Palm, Inc. was an American manufacturer of personal digital assistants (PDAs) and other electronics. founded in 1992 by Jeff Hawkins, its popularity tended to be restricted to early adopters. Despite the company revolutionizing mobile computing, it no longer exists today. Palm’s demise was caused by poor decision-making, squandered resources, and misplaced effort. The company got stuck in the “chasm.”
Background
Palm, Inc. was an American manufacturer of personal digital assistants (PDAs) and other electronics.
The company was founded in 1992 by Jeff Hawkins, who together with Donna Dubinsky and Ed Colligan invented the Palm Pilot. The Pilot was one of the earliest and indeed most successful PDAs of its time, making the Palm brand synonymous with technology and innovation.
Although a revolutionary product, the Palm Pilot was not a mass-market consumer item and its popularity tended to be restricted to early adopters. Nevertheless, it was less than half the price and more feature-rich than its main competitor the Apple Newton.

Palm also created several versions of webOS – an operating system for smartphones, and the enyo.js HTML5 framework for apps.
Despite the company revolutionizing mobile computing, it no longer exists today. Palm’s demise was caused by poor decision-making, squandered resources, and misplaced effort.
Let’s tell that story below.
U.S Robotics Corp. acquisition
The trouble began when the Palm founders sold the company to U.S. Robotics to fund their first product launch.
Unfortunately, securing the necessary funding came with a heavy added cost. Hawkins, Dubinsky, and Colligan lost control over the company and the product forever.
One year later, U.S. Robotics was acquired by 3Com. This caused the founders to resign and launch Handspring, the developer of the first mass-market smartphone called the Treo.
Meanwhile, 3Com made Palm an independent, publicly tradeable company in March 2000.
Spin-offs, mergers, and corporate mismanagement
In January 2002, Palm made the disastrous decision to spin out its software division into an independent company called PalmSource.
Just over twelve months later, Palm merged with Handspring and became PalmOne. In a rather convoluted process, PalmOne then spent $30 million buying the Palm trademark from PalmSource and subsequently changed its name back to Palm.
This was followed by another costly decision in December 2006 where Palm paid $44 million to access the Palm OS source code it developed and once owned.
Generic products
Corporate mismanagement also changed the very culture of the company. In the early years, Palm won multiple design awards for innovation with a laser-like focus on product quality and invention.
As the company started to become more successful, it became preoccupied with corporate partnerships, new markets, and bland product launches. Indeed, Palm products became progressively more generic and uninspired as control over the company shifted from product visionaries to executives in suits.

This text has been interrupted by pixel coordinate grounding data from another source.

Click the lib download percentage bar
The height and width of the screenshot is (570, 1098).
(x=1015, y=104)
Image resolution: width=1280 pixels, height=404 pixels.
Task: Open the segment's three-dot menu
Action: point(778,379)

Competition and HP acquisition
While Palm smartphones were the first of their kind, they couldn’t compete with offerings from Blackberry and then Apple. Blackberry offered internet capability instead of just email, while Apple upped the ante significantly with the release of the first iPhone in 2007.
Importantly, the iPhone was a complete, standalone device that did not need to be synchronized with a computer like the Pilot. In response, Palm released the Palm Pre in 2009 which ran on a new operating system called webOS. The Pre was plagued with quality control issues, including screen cracking, faulty headphone jacks, and design issues with the slide-out keyboard. It was also built on underlying hardware which made it slower than the iPhone.
Palm could not compete with the emergence of Apple and was acquired by HP in 2010 for $1.2 billion. HP tried to address the quality control issues but was ultimately unsuccessful in increasing market share.
It later sold webOS to LG who now use it to power smart televisions. The Palm brand itself was later sold to a shelf corporation tied to the Chinese electronics company TCL.
Key takeaways:
- Palm was a revolutionary producer of personal digital assistants considered to be the precursors to the smartphone.
- Palm squandered its first-mover advantage because of poor decision-making and mismanagement. The company undertook a series of convoluted spin-offs, mergers, and acquisitions where funds were needlessly spent buying back its own technology and trademarks.
- Palm was also handicapped by a change in corporate culture that favored bland and uninspiring products instead of innovation. It could not compete with Apple who embodied the innovative traits Palm once stood for.